▸ **Collected data**:
▼▼▼
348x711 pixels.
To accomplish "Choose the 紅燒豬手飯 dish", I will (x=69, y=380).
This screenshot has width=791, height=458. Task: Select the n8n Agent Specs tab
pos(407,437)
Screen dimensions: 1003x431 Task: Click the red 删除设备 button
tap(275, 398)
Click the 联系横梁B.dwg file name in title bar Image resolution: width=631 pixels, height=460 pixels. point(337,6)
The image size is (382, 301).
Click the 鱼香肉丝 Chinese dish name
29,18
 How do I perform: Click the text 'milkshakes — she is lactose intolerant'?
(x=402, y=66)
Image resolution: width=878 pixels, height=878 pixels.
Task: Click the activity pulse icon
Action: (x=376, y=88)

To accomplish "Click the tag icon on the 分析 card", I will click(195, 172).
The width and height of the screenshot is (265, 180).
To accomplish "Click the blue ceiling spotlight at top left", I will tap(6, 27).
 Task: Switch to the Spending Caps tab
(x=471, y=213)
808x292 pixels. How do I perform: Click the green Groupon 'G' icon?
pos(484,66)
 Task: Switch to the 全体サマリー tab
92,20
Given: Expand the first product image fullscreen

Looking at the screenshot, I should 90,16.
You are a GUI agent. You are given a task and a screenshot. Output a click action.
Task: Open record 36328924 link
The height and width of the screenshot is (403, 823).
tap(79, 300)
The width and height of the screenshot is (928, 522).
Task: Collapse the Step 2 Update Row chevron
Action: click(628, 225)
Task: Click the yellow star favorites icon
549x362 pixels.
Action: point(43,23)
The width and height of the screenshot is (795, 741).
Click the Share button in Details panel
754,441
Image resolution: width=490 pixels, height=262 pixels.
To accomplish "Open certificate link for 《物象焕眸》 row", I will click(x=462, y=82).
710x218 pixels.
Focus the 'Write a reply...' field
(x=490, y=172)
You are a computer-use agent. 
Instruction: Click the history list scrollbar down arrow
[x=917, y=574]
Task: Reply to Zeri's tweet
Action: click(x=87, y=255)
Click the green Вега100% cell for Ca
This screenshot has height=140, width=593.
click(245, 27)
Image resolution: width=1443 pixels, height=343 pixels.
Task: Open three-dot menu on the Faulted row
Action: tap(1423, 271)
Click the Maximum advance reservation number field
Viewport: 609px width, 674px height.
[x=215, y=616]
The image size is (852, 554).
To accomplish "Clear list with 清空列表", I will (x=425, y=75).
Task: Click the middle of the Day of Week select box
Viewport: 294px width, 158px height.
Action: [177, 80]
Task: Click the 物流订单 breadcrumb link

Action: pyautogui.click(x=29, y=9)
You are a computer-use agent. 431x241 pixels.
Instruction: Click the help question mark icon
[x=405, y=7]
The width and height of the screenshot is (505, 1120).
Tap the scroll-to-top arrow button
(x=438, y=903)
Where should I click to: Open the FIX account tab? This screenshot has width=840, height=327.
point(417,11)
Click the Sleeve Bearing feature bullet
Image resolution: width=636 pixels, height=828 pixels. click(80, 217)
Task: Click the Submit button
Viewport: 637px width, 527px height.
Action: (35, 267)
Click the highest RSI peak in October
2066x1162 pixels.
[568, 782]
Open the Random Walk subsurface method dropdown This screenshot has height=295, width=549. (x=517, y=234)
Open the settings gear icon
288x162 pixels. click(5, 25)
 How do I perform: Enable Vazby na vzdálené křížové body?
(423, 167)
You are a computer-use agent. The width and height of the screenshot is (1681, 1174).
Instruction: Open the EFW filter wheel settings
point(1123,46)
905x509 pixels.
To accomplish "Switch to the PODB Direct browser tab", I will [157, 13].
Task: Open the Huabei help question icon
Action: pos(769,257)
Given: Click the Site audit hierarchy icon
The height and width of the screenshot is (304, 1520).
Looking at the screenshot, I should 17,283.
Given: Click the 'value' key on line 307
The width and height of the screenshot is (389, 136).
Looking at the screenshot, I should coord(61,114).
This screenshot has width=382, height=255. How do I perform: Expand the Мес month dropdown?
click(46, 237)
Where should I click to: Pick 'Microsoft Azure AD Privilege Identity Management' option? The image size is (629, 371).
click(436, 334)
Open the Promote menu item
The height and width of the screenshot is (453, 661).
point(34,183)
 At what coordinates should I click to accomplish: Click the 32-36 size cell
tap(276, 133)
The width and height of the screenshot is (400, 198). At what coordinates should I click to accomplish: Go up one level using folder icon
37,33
▲▲▲
▸ **Work order**: Among the lines above, return those that contain the string "computer".

▸ **Response area**:
You are a computer-use agent. 
You are a computer-use agent. 431x241 pixels.
You are a computer-use agent. The width and height of the screenshot is (1681, 1174).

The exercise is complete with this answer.